▸ Directions for this task
Where the records below reach the line containing "[login] (377, 48)", start transcribing, and end with the line containing "Noticias (62, 478)", exactly and with nothing else added.
↓
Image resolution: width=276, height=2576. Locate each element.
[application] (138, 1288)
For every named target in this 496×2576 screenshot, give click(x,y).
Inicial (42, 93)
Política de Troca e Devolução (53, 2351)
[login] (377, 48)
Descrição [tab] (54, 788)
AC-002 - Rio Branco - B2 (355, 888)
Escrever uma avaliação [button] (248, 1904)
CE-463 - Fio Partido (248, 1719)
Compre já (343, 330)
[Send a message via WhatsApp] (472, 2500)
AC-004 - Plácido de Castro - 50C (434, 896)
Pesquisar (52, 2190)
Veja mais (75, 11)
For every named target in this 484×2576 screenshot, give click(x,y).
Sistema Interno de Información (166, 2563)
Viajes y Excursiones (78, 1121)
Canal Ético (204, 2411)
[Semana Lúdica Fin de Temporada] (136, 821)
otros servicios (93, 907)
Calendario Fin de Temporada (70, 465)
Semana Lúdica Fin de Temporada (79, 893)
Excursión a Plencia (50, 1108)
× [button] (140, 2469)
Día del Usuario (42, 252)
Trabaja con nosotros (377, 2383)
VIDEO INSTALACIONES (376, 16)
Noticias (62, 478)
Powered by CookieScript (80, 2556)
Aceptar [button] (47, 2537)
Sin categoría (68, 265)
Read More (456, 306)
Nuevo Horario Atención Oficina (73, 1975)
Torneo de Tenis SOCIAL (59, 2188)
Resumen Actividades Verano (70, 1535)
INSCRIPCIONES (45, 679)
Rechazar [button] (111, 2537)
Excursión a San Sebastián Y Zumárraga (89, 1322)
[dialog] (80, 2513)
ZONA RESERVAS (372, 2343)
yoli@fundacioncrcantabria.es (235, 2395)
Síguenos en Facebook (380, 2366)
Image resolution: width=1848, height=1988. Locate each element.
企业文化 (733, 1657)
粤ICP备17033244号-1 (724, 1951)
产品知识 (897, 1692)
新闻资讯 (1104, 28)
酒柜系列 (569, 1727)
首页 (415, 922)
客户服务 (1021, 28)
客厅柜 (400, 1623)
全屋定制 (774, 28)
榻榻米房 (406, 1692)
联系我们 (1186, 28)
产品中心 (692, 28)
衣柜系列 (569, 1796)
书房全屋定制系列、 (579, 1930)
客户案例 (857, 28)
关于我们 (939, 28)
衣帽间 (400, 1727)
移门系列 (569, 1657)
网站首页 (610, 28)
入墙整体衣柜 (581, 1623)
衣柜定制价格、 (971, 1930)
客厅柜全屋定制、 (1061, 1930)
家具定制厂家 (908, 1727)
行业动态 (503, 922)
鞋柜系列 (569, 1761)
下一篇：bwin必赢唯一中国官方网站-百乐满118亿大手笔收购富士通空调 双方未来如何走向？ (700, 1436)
↑
▸ Task solution
[login] (377, 48)
Descrição [tab] (54, 788)
AC-002 - Rio Branco - B2 (355, 888)
Escrever uma avaliação [button] (248, 1904)
CE-463 - Fio Partido (248, 1719)
Compre já (343, 330)
[Send a message via WhatsApp] (472, 2500)
AC-004 - Plácido de Castro - 50C (434, 896)
Pesquisar (52, 2190)
Veja mais (75, 11)
For every named target in this 484×2576 screenshot, give click(x,y).
Sistema Interno de Información (166, 2563)
Viajes y Excursiones (78, 1121)
Canal Ético (204, 2411)
[Semana Lúdica Fin de Temporada] (136, 821)
otros servicios (93, 907)
Calendario Fin de Temporada (70, 465)
Semana Lúdica Fin de Temporada (79, 893)
Excursión a Plencia (50, 1108)
× [button] (140, 2469)
Día del Usuario (42, 252)
Trabaja con nosotros (377, 2383)
VIDEO INSTALACIONES (376, 16)
Noticias (62, 478)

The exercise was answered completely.